What would worry me is the effect of wavefront error caused by temperature differences across the plate. Lets take alpha=7.1*10^-6/K, index n = 1.517 (i.e. BK-7). Consider light passing through a thickness a of glass followed by thickness b of air. Light with wavelength l in air has wavelength l/n (I think) in glass so the path length is (an+b)/l wavelengths.
Now make the glass thicker by d. Path length becomes ((a+d)n + b-d)/l wavelengths, i.e. (n-1)d/l wavelengths more. Say we want to limit this to 1/8 wave, l = 22*10-6 inch then d<=5.3*10-6 inch. If I want an optical window 0.5" thick I must not have a peak to peak variation of temperature within it of more than 1.5 K. (NB: this assumes that refractive index does not change with temperature, I'm not sure about this).

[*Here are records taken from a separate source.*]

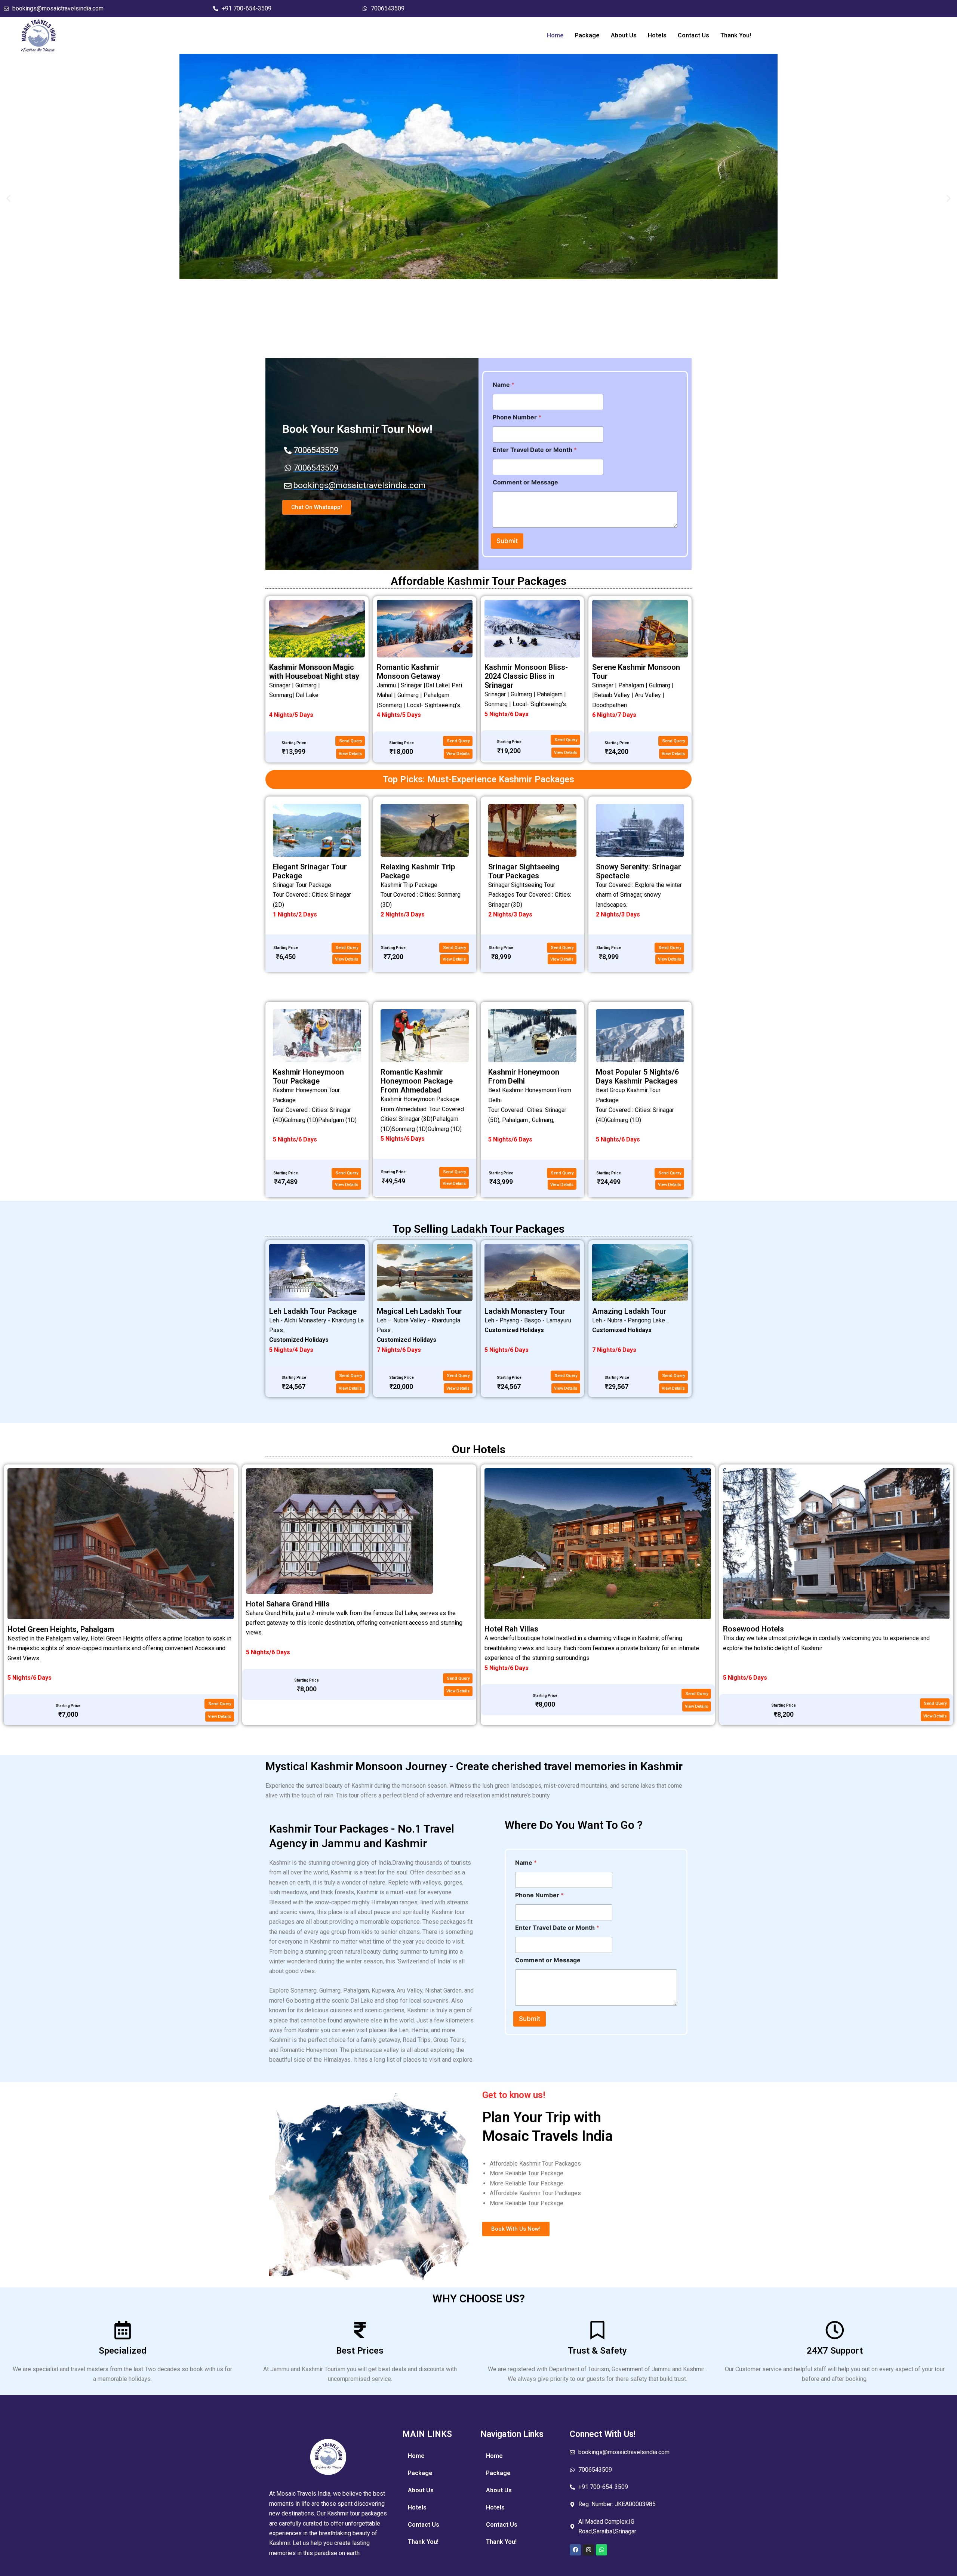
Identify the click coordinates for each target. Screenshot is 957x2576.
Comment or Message (525, 482)
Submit (507, 541)
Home (555, 35)
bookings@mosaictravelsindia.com (58, 8)
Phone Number (517, 417)
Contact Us (693, 35)
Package (587, 35)
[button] (8, 198)
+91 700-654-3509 (246, 8)
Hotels (657, 35)
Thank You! (735, 35)
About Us (624, 35)
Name (503, 384)
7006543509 (387, 8)
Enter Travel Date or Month (535, 449)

Now this seems to be a tall order in a window of any size: sideways heat conduction will be very slow, so it will only stay at a uniform temperature throughout if whatever cools it during the night acts uniformly across it. One might need a "stirrer" within the tube that could be switched on from time to time to blow air over it and even out the temperature!
Has anybody any experience of this effect? Is it actually a problem? Does refractive index change with temperature and cancel out the wavefront errors?